Available records —
▬▬▬

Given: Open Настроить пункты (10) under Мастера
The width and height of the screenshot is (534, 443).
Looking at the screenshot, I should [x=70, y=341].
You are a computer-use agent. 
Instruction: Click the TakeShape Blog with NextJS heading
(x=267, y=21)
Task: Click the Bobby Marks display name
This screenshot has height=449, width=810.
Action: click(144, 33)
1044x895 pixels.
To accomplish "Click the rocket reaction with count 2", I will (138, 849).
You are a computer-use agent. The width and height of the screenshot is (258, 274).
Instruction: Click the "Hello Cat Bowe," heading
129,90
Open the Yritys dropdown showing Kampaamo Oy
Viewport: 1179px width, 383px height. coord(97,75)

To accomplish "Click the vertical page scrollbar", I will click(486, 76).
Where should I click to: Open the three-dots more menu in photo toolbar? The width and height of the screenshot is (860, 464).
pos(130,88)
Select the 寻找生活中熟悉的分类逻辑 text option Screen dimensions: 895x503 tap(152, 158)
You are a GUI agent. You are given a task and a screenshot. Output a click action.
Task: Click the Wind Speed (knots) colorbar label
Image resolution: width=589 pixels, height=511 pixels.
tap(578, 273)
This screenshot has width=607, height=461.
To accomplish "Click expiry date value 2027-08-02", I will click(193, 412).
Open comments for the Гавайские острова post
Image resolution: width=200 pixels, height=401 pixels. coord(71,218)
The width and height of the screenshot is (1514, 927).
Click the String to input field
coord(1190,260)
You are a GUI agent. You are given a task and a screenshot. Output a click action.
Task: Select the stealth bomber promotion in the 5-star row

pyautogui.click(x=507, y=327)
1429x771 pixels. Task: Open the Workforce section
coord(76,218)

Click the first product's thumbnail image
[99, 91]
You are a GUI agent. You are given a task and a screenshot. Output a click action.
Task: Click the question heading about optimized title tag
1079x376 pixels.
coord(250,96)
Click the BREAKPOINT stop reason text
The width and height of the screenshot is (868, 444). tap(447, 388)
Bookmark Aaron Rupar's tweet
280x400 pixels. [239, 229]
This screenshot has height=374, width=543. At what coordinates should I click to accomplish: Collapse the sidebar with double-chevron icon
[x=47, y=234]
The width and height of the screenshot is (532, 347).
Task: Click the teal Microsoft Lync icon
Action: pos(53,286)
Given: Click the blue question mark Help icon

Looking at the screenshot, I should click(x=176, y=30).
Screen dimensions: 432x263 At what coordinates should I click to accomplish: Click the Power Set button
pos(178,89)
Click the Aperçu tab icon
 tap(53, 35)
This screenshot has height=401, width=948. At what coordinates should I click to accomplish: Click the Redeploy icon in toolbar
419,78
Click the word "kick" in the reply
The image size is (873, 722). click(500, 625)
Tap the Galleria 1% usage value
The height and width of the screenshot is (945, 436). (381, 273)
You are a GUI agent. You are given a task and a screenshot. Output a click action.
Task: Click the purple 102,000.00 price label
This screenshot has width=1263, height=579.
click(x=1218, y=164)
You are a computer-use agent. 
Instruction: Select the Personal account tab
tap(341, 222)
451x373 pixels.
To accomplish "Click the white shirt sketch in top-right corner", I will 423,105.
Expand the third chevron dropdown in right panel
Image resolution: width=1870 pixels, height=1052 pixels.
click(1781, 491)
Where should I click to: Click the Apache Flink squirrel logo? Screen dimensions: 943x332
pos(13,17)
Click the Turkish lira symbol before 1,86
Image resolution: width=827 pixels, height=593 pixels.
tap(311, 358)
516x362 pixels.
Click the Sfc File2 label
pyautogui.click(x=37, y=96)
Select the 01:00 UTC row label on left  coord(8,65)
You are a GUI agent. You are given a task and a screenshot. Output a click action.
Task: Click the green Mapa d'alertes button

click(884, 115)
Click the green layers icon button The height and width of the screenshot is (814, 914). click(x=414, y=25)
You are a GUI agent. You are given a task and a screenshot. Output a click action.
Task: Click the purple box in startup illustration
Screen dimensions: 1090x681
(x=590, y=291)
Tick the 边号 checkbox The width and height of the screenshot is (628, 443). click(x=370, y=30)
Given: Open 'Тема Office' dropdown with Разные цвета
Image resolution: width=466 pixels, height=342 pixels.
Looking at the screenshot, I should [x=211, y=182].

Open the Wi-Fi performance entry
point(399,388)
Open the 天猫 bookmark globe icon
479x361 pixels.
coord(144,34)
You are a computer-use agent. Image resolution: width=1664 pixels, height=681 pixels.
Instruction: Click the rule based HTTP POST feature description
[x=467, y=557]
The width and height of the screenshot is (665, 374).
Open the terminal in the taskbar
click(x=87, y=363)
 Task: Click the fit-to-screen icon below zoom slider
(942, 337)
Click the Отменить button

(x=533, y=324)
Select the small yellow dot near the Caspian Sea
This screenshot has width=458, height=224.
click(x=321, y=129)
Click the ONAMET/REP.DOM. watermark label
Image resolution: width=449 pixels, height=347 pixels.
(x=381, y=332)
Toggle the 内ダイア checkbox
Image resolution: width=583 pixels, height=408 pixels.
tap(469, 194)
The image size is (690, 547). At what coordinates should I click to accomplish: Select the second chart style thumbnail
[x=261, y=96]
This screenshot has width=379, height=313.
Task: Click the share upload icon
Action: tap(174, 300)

▬▬▬

Exercise goal — Return only those lines that run from the one containing "Instruction: Click the rule" through the end of the entries, keeping each exactly as written.

Solution —
Instruction: Click the rule based HTTP POST feature description
[x=467, y=557]
The width and height of the screenshot is (665, 374).
Open the terminal in the taskbar
click(x=87, y=363)
 Task: Click the fit-to-screen icon below zoom slider
(942, 337)
Click the Отменить button

(x=533, y=324)
Select the small yellow dot near the Caspian Sea
This screenshot has width=458, height=224.
click(x=321, y=129)
Click the ONAMET/REP.DOM. watermark label
Image resolution: width=449 pixels, height=347 pixels.
(x=381, y=332)
Toggle the 内ダイア checkbox
Image resolution: width=583 pixels, height=408 pixels.
tap(469, 194)
The image size is (690, 547). At what coordinates should I click to accomplish: Select the second chart style thumbnail
[x=261, y=96]
This screenshot has width=379, height=313.
Task: Click the share upload icon
Action: tap(174, 300)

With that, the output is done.